Nachbarn

Gemeinsames Engagement

Von Kurt-Ewald Finke 

Heide - Unter der Federführung der Regionalen Netzstellen Nachhaltigkeitsstrategien (RENN) präsentierten Staatskanzlei, Umweltministerium, Bildungszentrum für Natur, Umwelt und ländliche Räume, Deutscher Marinebund und die Marinekameradschaft (MK) Heide das landesweite Engagement für eine gelingende Transformation der Welt-Nachhaltigkeitsziele zum Tag der Deutschen Einheit.

Der Kontakt zwischen Dr.

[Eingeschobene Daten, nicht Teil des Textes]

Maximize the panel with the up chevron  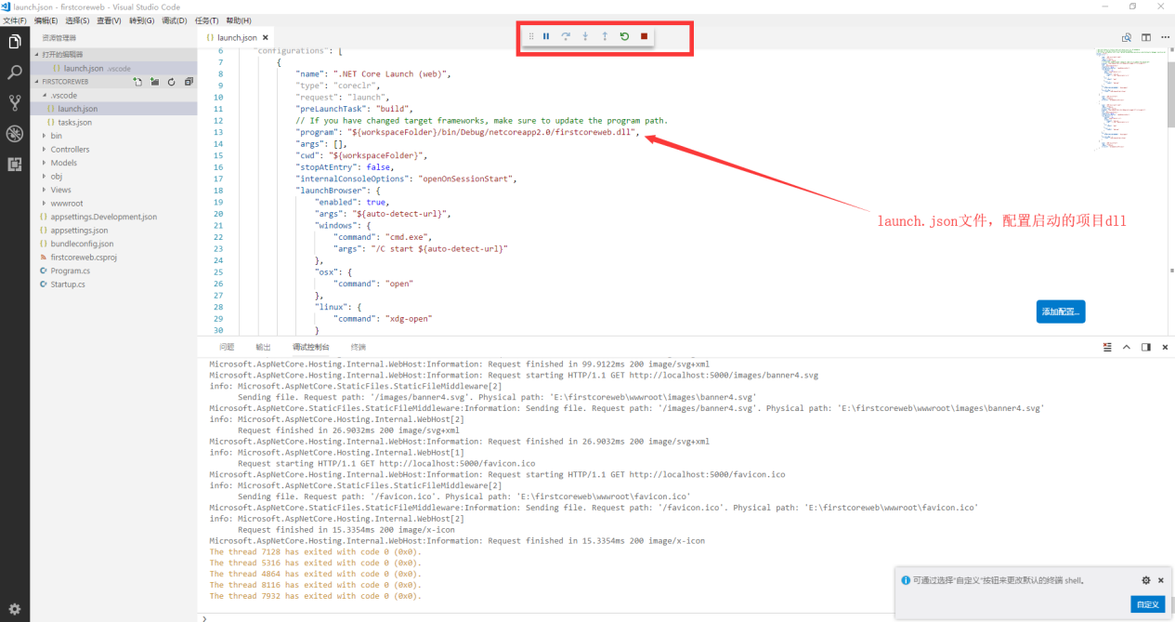point(1127,347)
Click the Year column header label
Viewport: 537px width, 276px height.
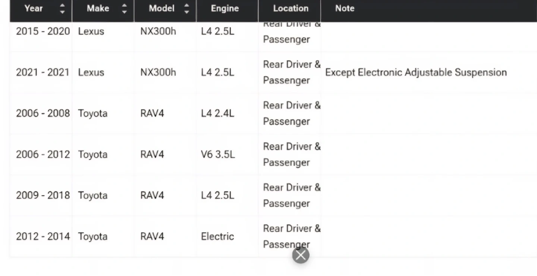click(34, 8)
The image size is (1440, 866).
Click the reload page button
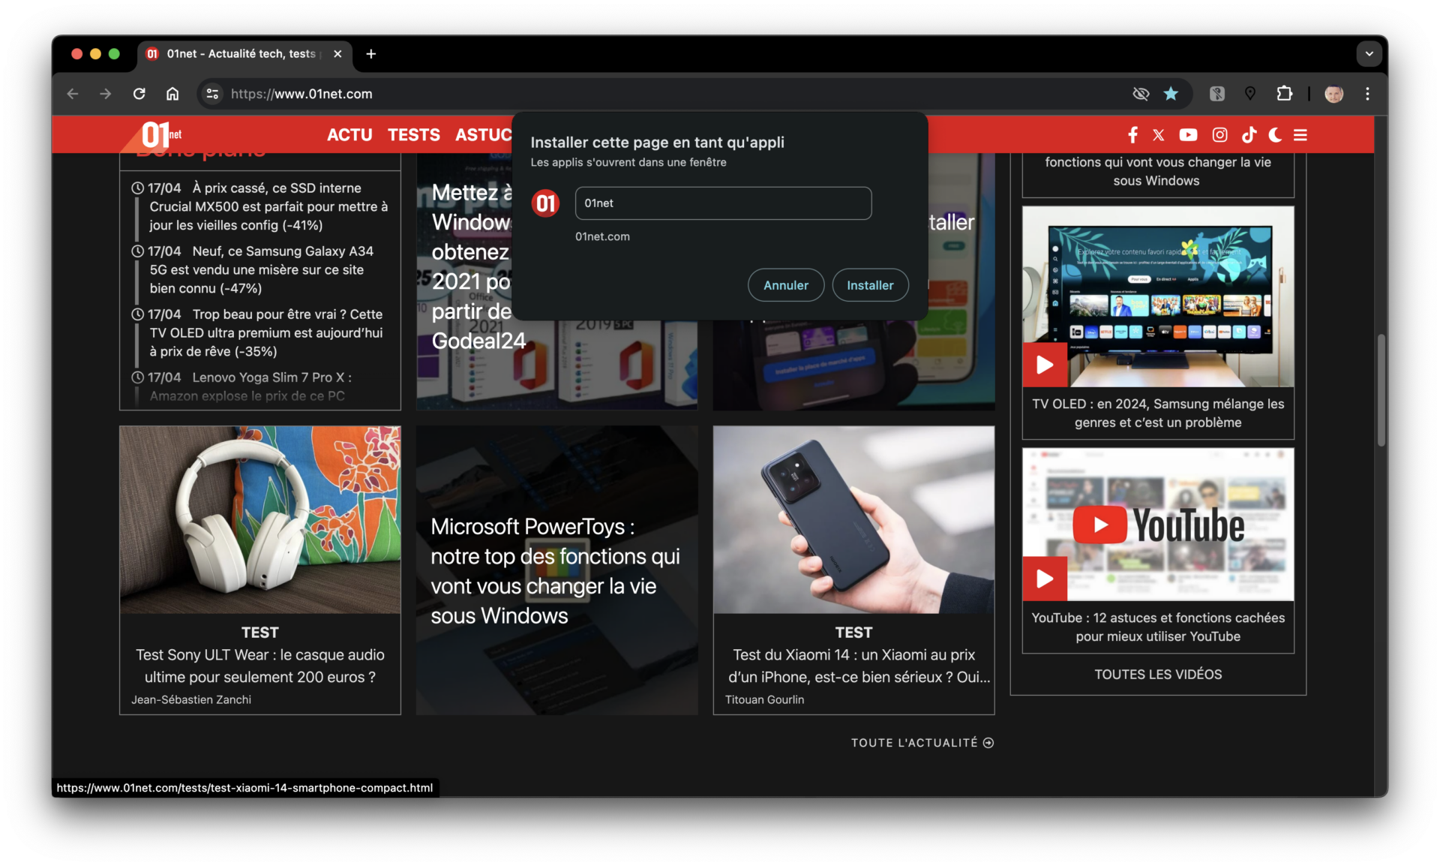click(140, 94)
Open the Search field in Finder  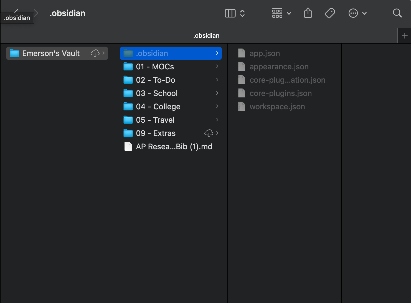397,13
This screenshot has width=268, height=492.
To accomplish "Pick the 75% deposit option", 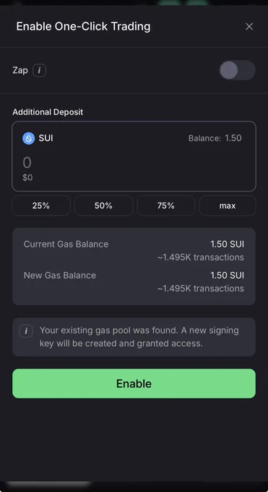I will coord(166,205).
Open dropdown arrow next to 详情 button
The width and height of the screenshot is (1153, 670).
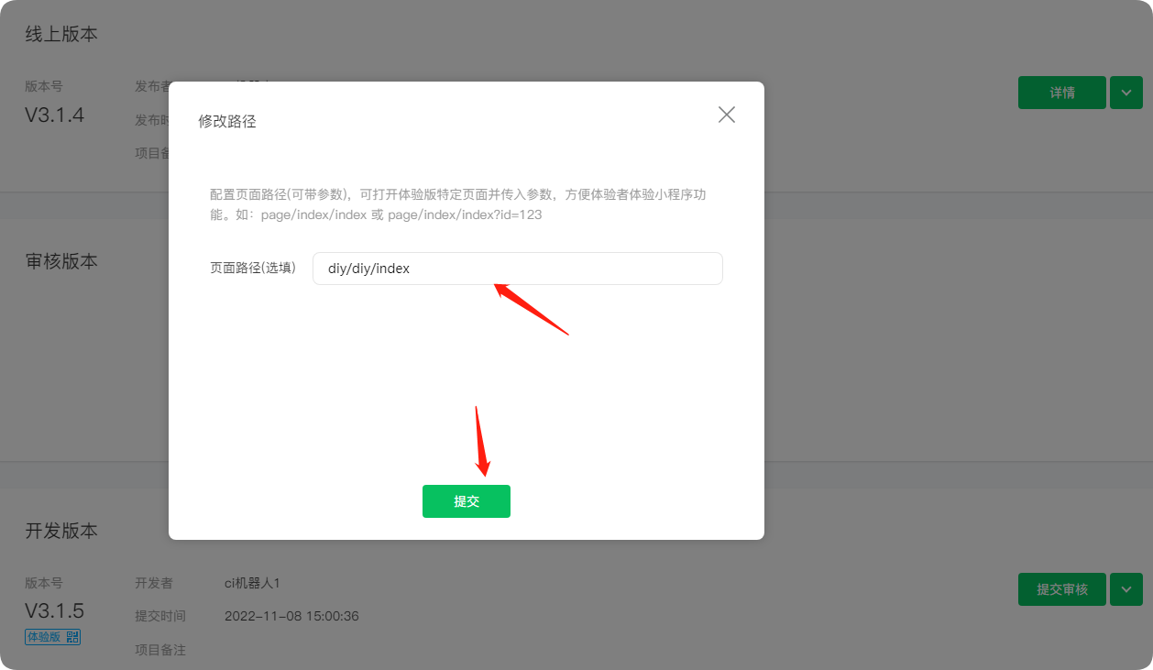[1126, 93]
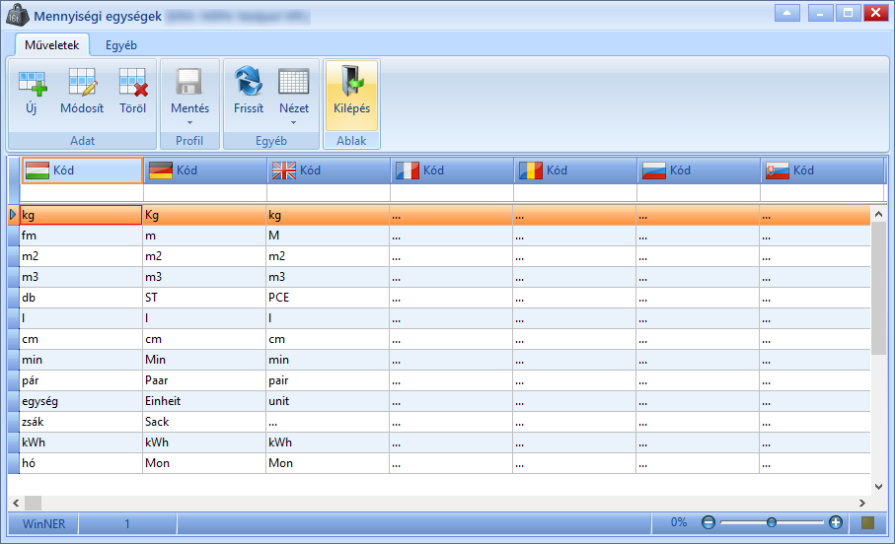Exit via the Kilépés door icon
The height and width of the screenshot is (544, 895).
(351, 81)
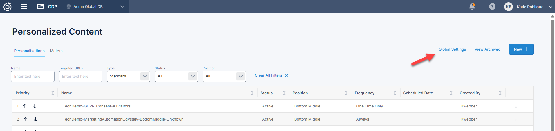
Task: Open kebab menu for MarketingAutomationOdyssey row
Action: point(516,119)
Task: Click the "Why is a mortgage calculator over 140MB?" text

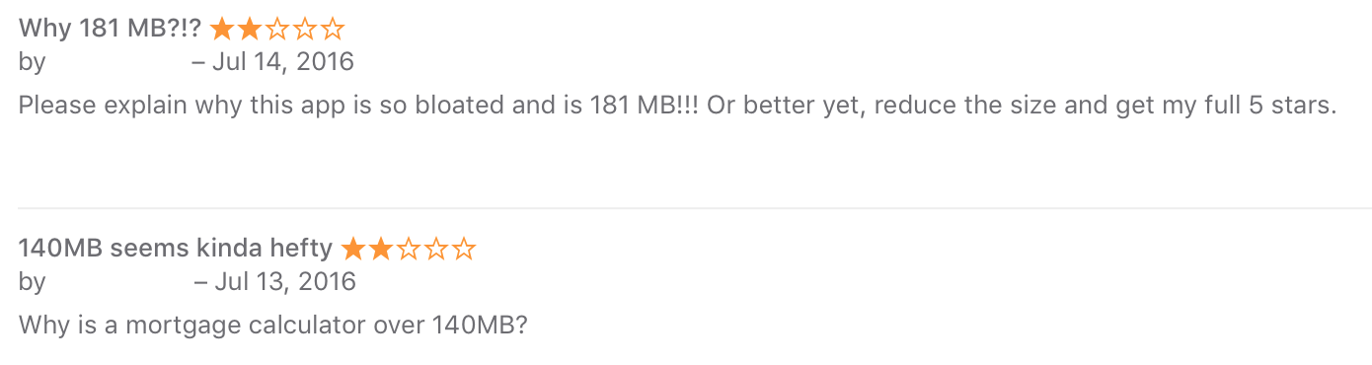Action: [x=273, y=325]
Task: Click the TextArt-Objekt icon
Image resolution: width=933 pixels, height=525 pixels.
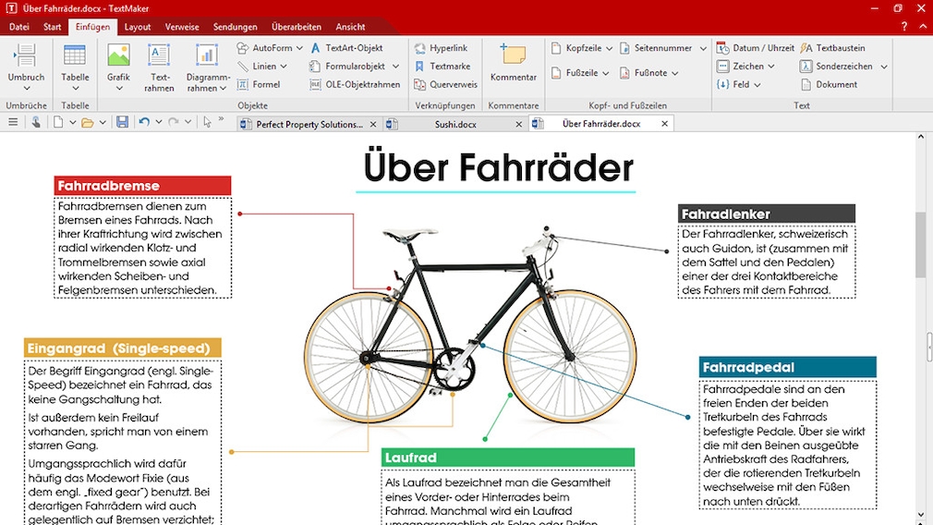Action: pos(316,48)
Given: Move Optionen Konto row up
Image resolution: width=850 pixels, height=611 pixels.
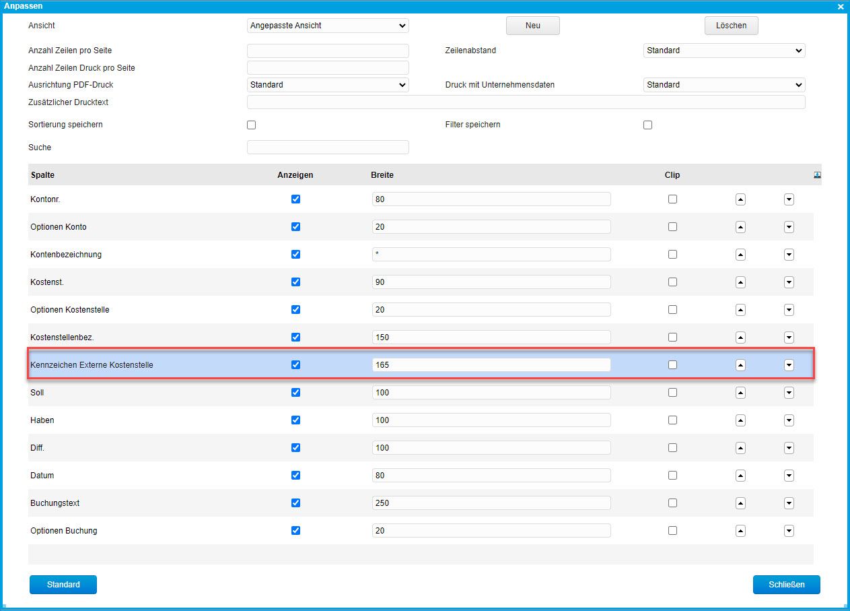Looking at the screenshot, I should tap(740, 227).
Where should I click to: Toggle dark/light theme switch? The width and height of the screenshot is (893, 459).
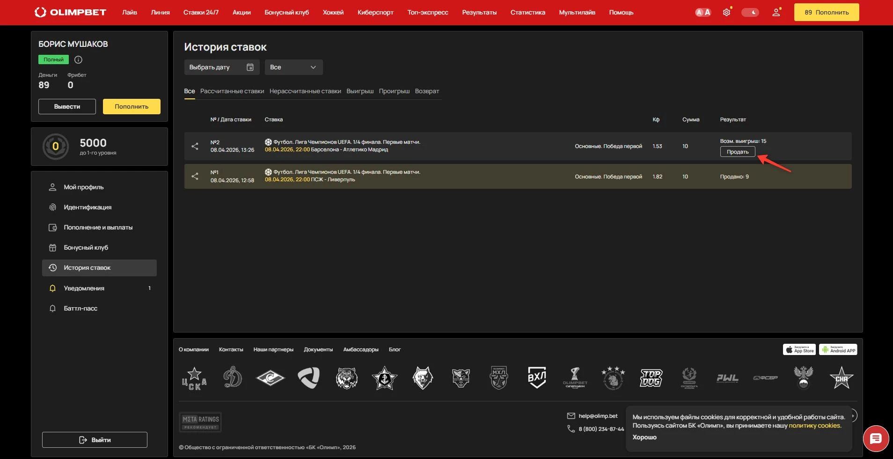pos(750,13)
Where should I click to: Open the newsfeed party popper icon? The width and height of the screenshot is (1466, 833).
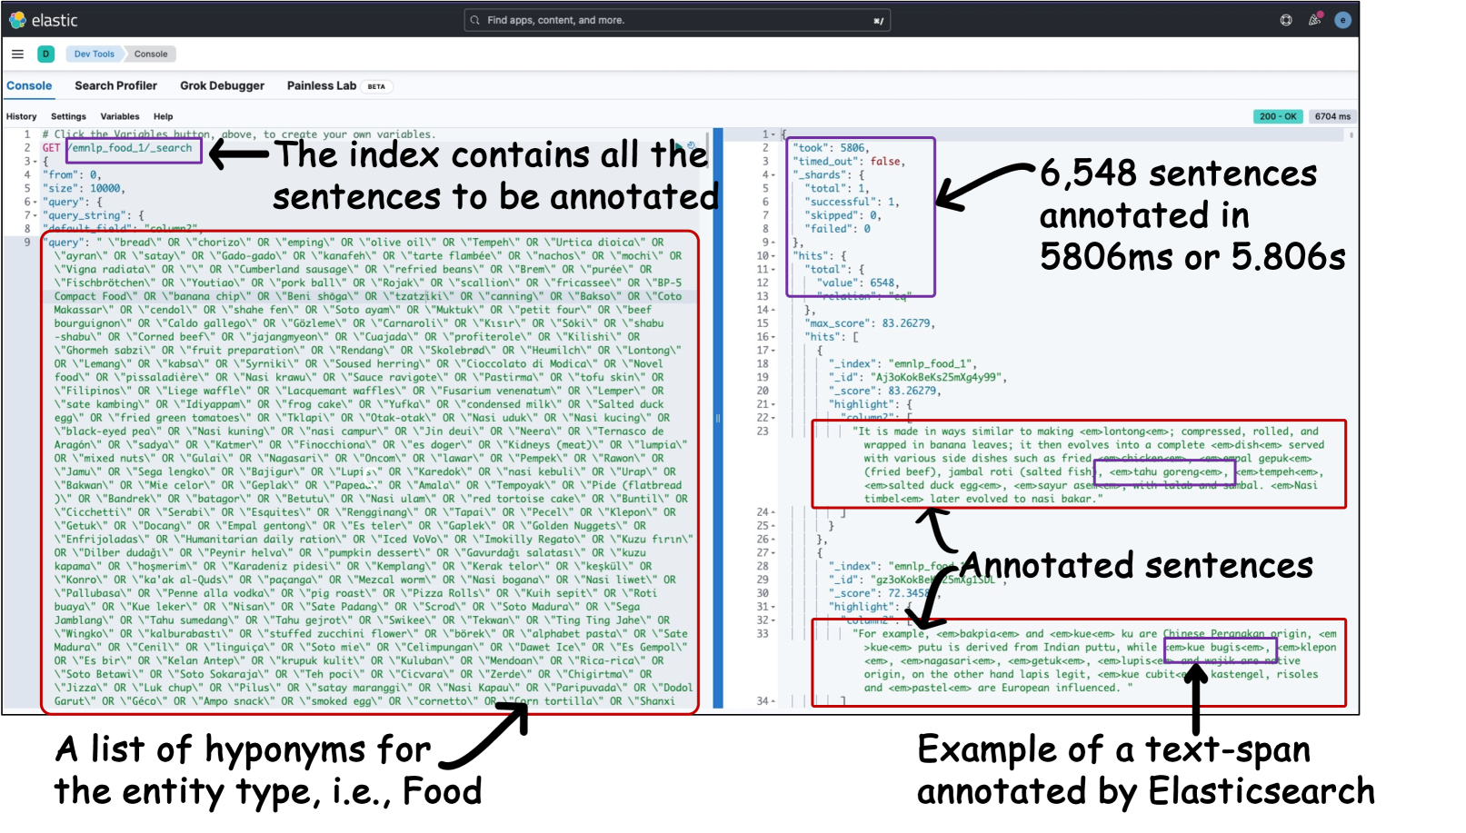1314,20
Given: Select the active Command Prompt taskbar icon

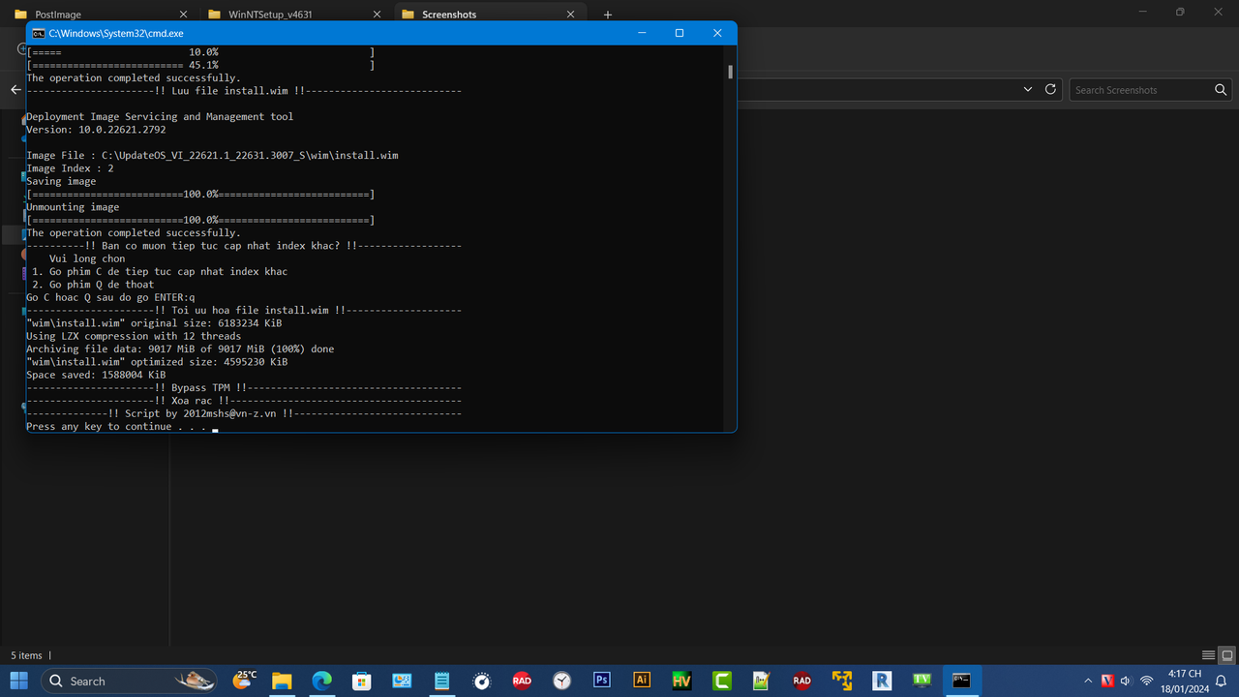Looking at the screenshot, I should click(961, 681).
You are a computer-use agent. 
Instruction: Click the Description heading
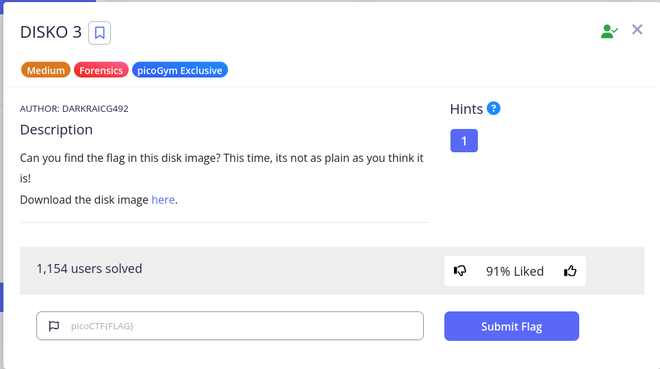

Maria Grewe von RENN Nord und Kurt-Ewald Finke, Vorsitzender der MK Heide, entstand am langen Tag der Nachhaltigkeit in Meldorf. Die MK informierte dort im lokal.digital zum Thema Meeresverschmutzung durch Plastik. „Unser Ziel ist es, das Bewusstsein für das Problem Plastik im Meer zu schärfen“, sagte Finke. „Wir müssen alle Menschen auf dem Weg zu einer nachhaltigen Entwicklung mit ins Boot holen.“ Und: „Die globalen Probleme sind bekannt. Jetzt geht es darum, in der eigenen Lebenswelt vom Wissen zum Handeln zu kommen.“

Beim Gemeinschaftsauftritt im Hiroshima-Park in Kiel standen die 17 Ziele der nachhaltigen Entwicklung im Mittelpunkt. Verschiedene Akteure aus dem RENN-Netzwerk zeigten, was bereits zum Thema Nachhaltigkeit passiert und was jeder einzelne zum Erreichen der globalen Ziele und gegen den Klimawandel tun kann. Neben Infoständen gab es zahlreiche Mitmachaktionen, unter anderem vom Tierpark Arche Warder, dem Steinzeitpark Dithmarschen sowie der offenen Holzwerkstatt Werk statt Konsum. Am Beispiel Plastik zeigte eine interaktive Ausstellung, was die 17 Ziele mit dem eigenen Konsumverhalten zu tun haben. 

Vor Ort informierte die MK Heide zum Thema Müllkippe Meer und Kreative Küste sowie das Ostsee-Info-Center Eckernförde, um über aktuelle Probleme wie Mikroplastik in Gewässern aufzuklären. Dabei sollten Interessierte aktiviert und für Lösungen begeistert werden. „Nachhaltigkeit ist auch eine kulturelle Herausforderung“, erklärte Dr. Maria Grewe. „Was bedeutet Wohlstand? Was wünsche ich mir für das Zusammenleben in meiner Nachbarschaft? Wie kann ich nachhaltig mit Ressourcen umgehen? Diesen Fragen stellen wir uns mit den Gästen sowie Kunstschaffenden und Kreativen und suchen gemeinsam nach mutigen Antworten.“ Robert Barsuhn verarbeitete die 17 Ziele künstlerisch während eines Live-Paintings. Ein Team von Illu.fix porträtierte Besucher mit ihren Ideen und Zukunftswünschen. „Vor 30 Jahren gab es die Aktion Jute statt Plastik. Das ist heute aktueller denn je.“ Die Besucher des Standes sollten sensibilisiert werden und möglichst viele kleine Projekte entstehen lassen.